How Living With Baboons Prepared Me for Living Through High School
The world of mean girls and cliques was a startling change from working alongside my primatologist parents. Fortunately, I’d learned a bit about navigating vicious social structures.
I tripped over a thorn bush and stumbled into a warthog hole. My legs were already crisscrossed with slashes from a morning spent walking through spiny hippo grass in the flooded plains between islands in the Okavango Delta, in Botswana, and now streaks of blood appeared beneath the caked mud on my shins. I didn’t have time to stop though: I needed to find my monkey.

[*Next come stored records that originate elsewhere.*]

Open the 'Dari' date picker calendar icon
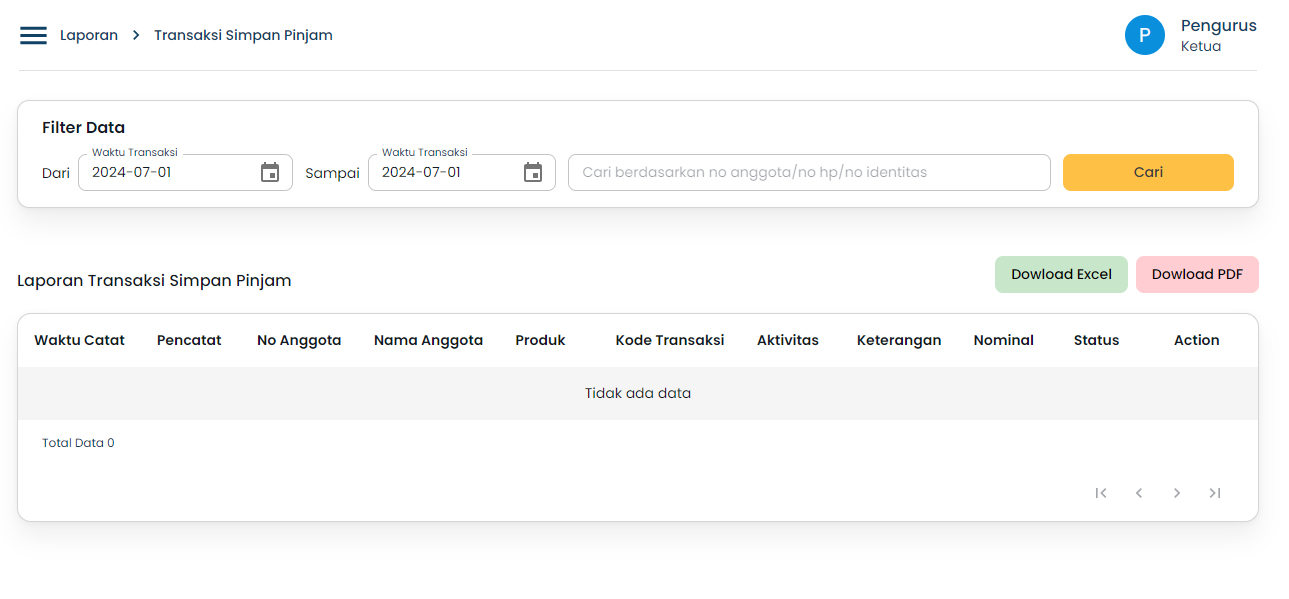Viewport: 1289px width, 599px height. pyautogui.click(x=269, y=172)
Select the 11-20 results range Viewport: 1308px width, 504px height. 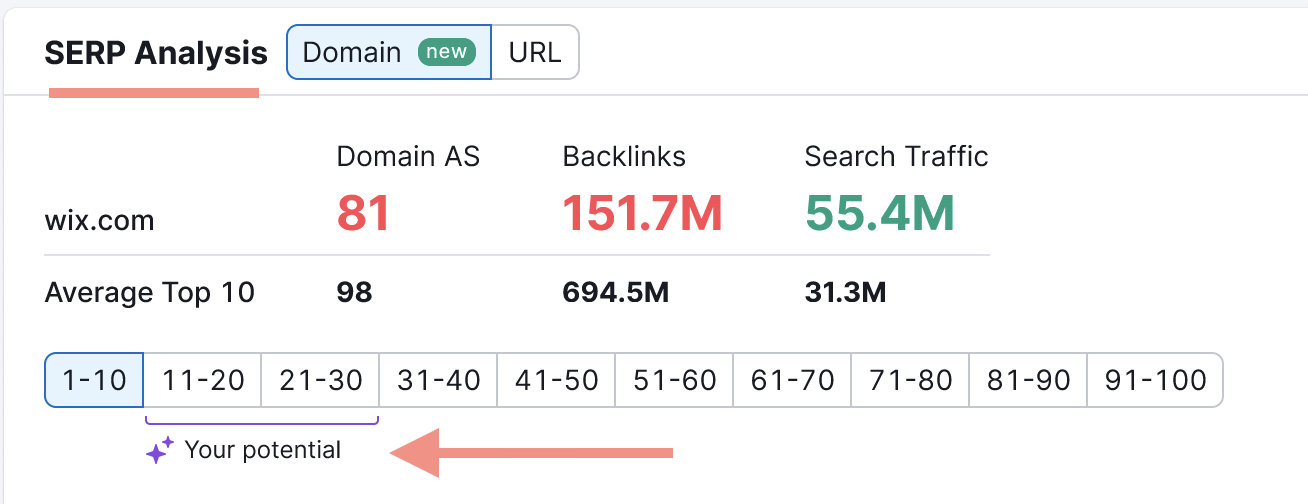coord(203,380)
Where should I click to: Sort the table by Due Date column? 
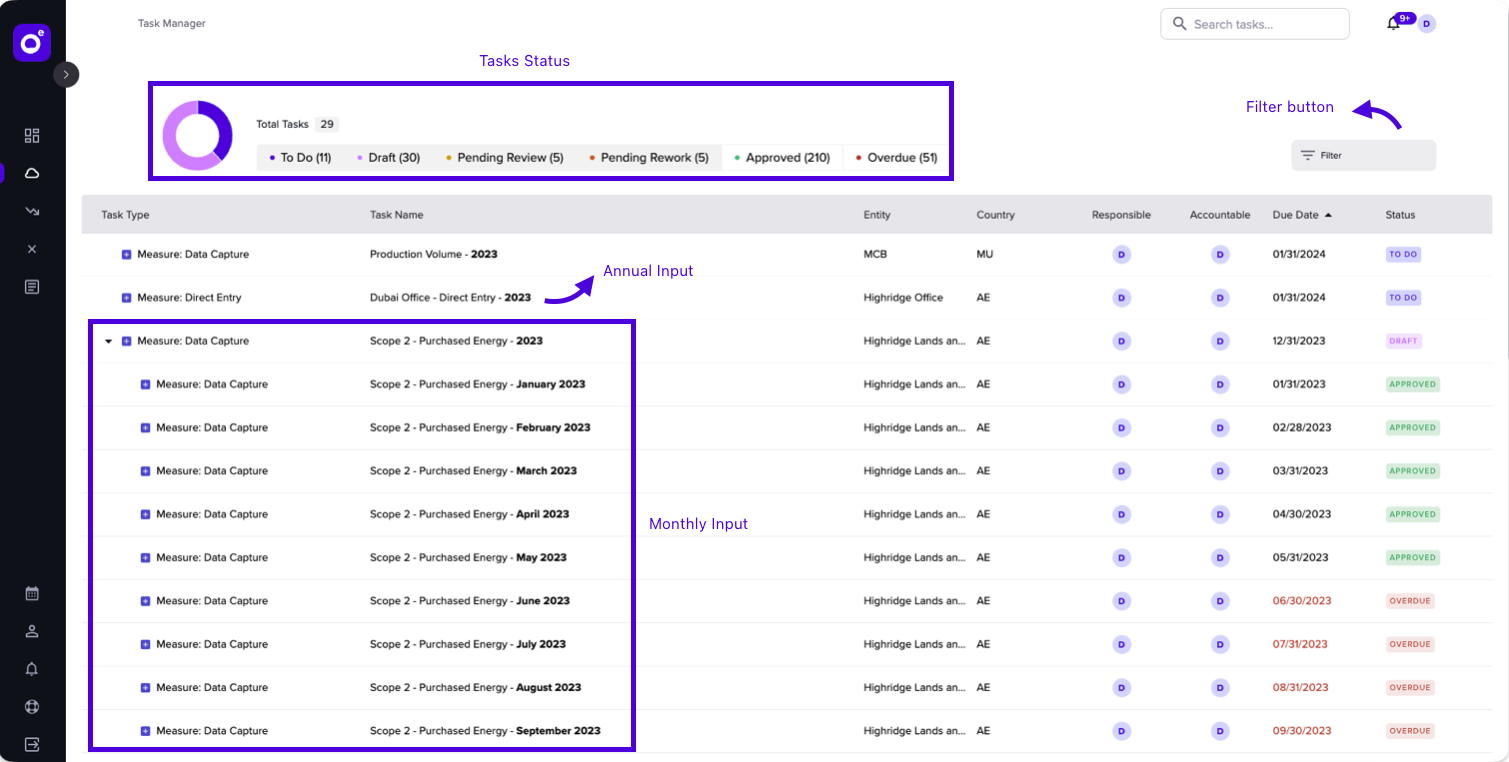tap(1301, 215)
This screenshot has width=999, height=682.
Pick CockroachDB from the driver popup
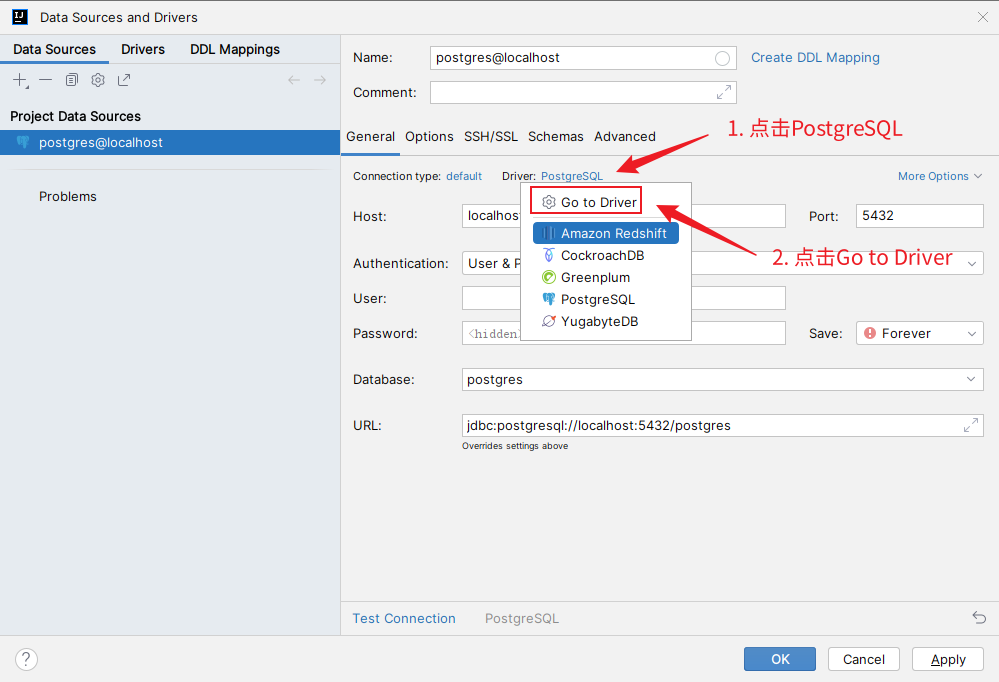click(x=602, y=255)
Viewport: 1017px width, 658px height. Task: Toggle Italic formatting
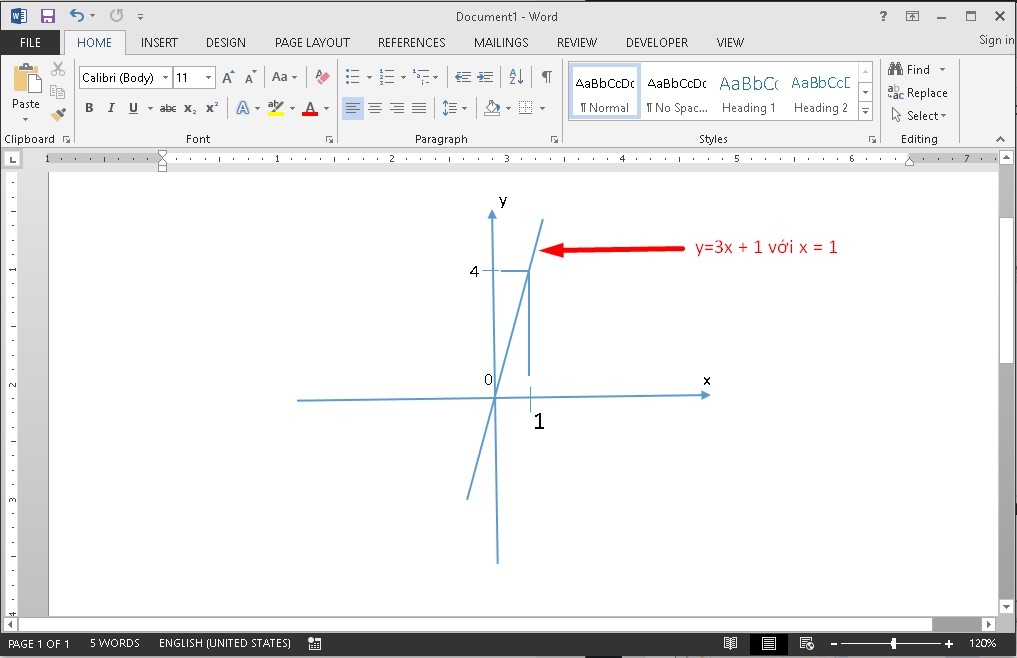pyautogui.click(x=111, y=108)
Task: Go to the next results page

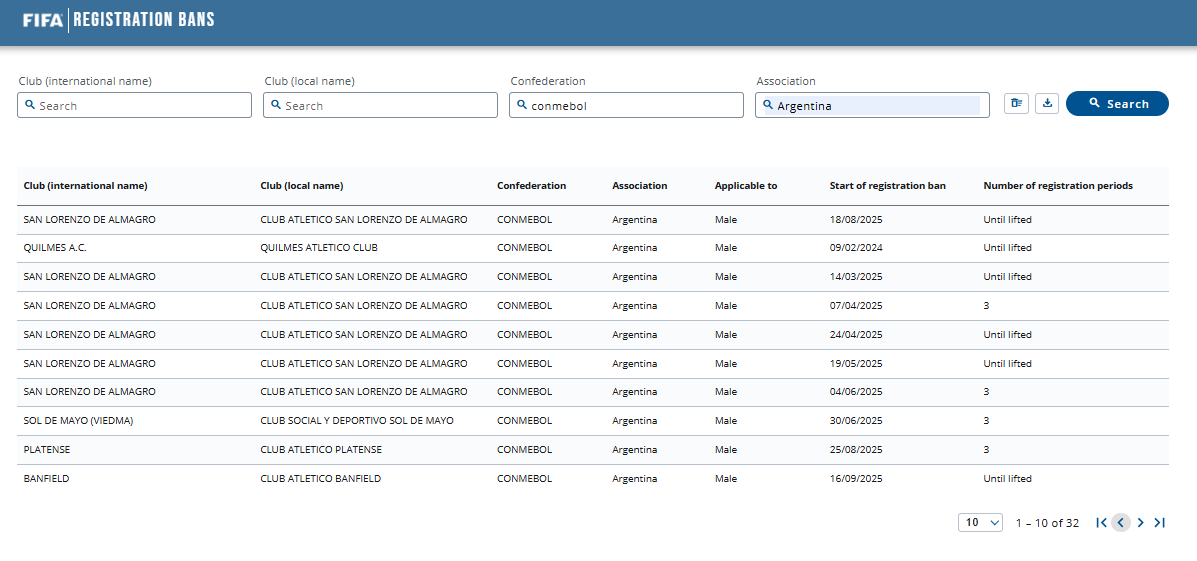Action: coord(1140,522)
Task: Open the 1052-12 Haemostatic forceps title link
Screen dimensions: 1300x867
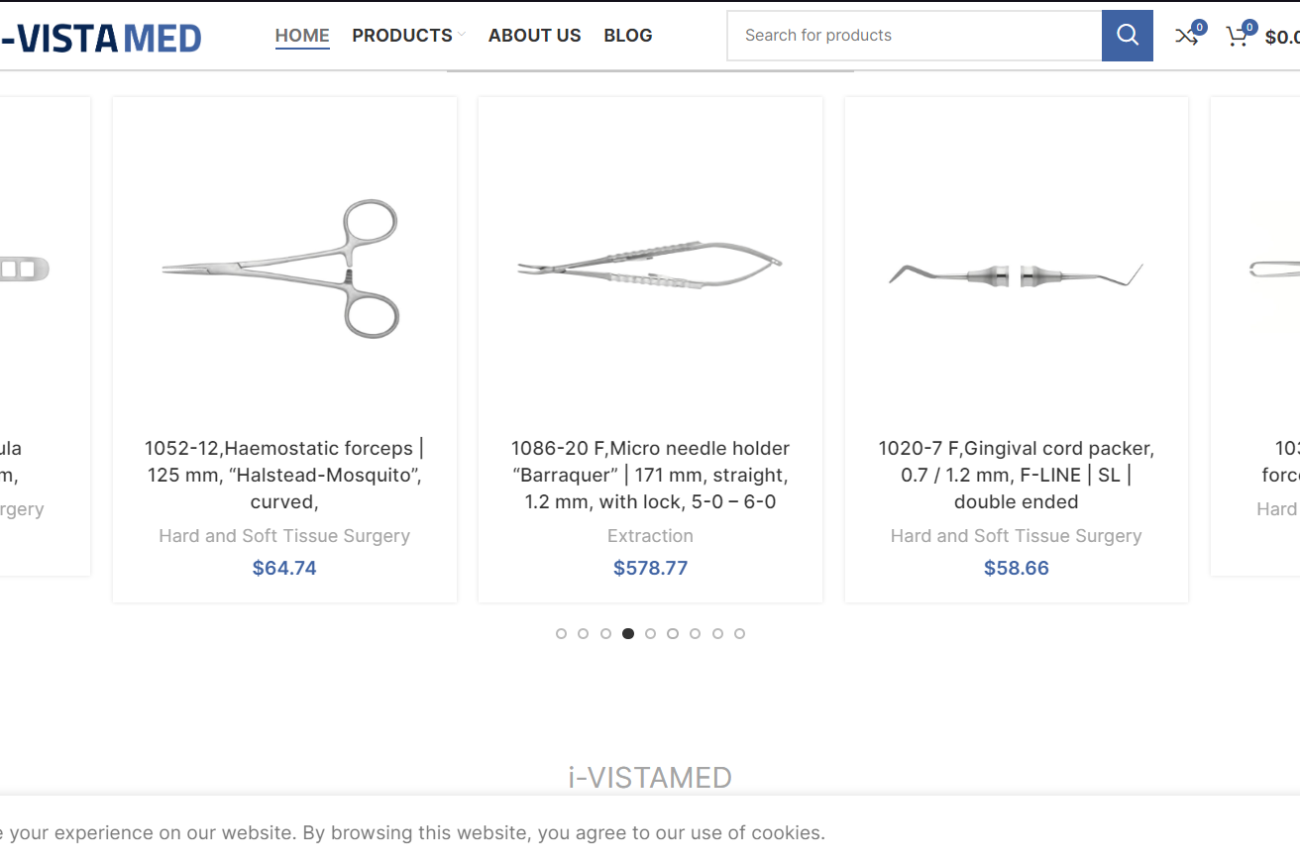Action: pos(284,475)
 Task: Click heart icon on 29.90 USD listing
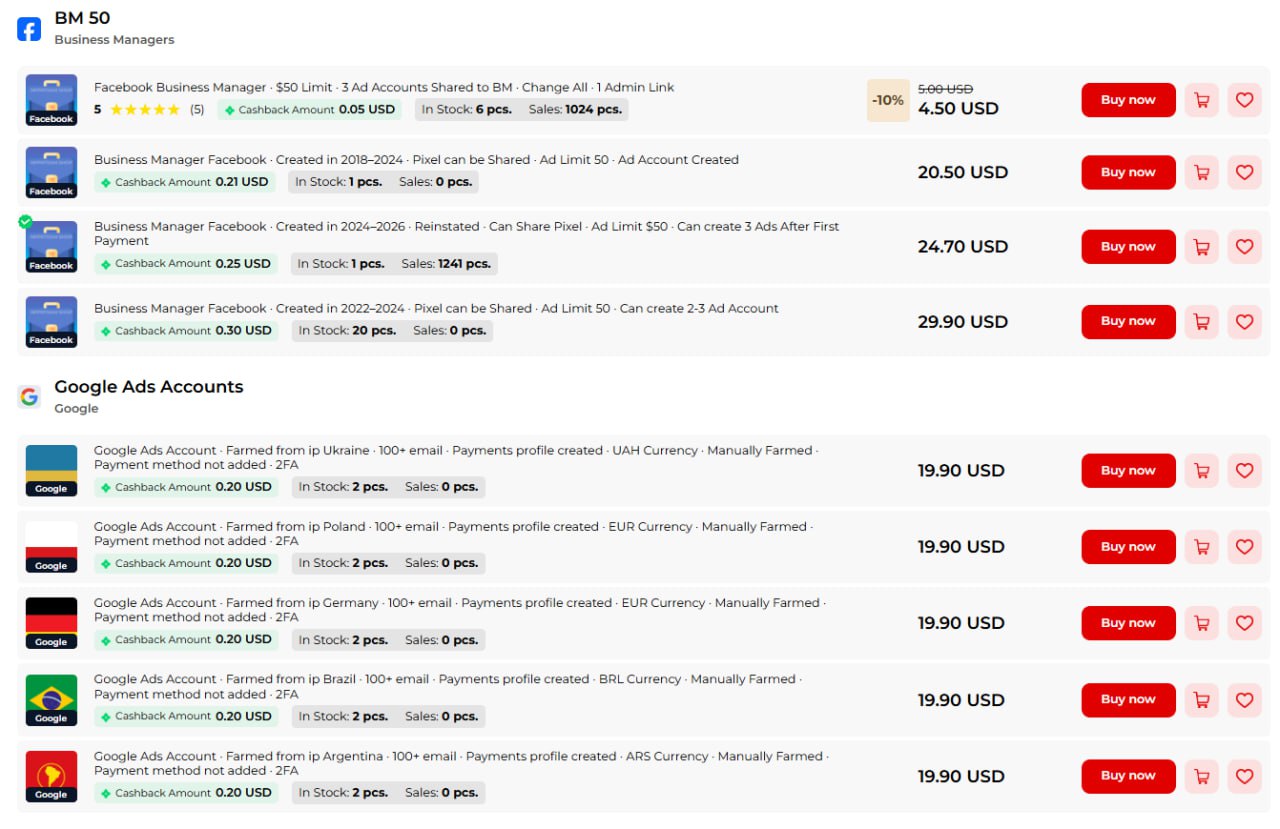pyautogui.click(x=1244, y=321)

I was doing what my parents called a “focal follow,” a 20-minute period of time where I followed an individual baboon from their study troop and wrote down everything she did and everyone she interacted with in a string of complicated codes. The focal was meant to be a representative sample of how that female spent her time and, more importantly, who she spent it with, since in the world of baboon society the relationships between females determined everything. I found Comet again on the other side of the thorn bush and was relieved to see her just eating grasshoppers with her sisters as expected. Good, I hadn’t missed anything.
I glanced down at my handheld computer, where I typed the focal info, and a string of code blinked back at me, the computer threatening to overheat in the 100-degree sun. It wasn’t even 9 a.m., but that was the Okavango in summer.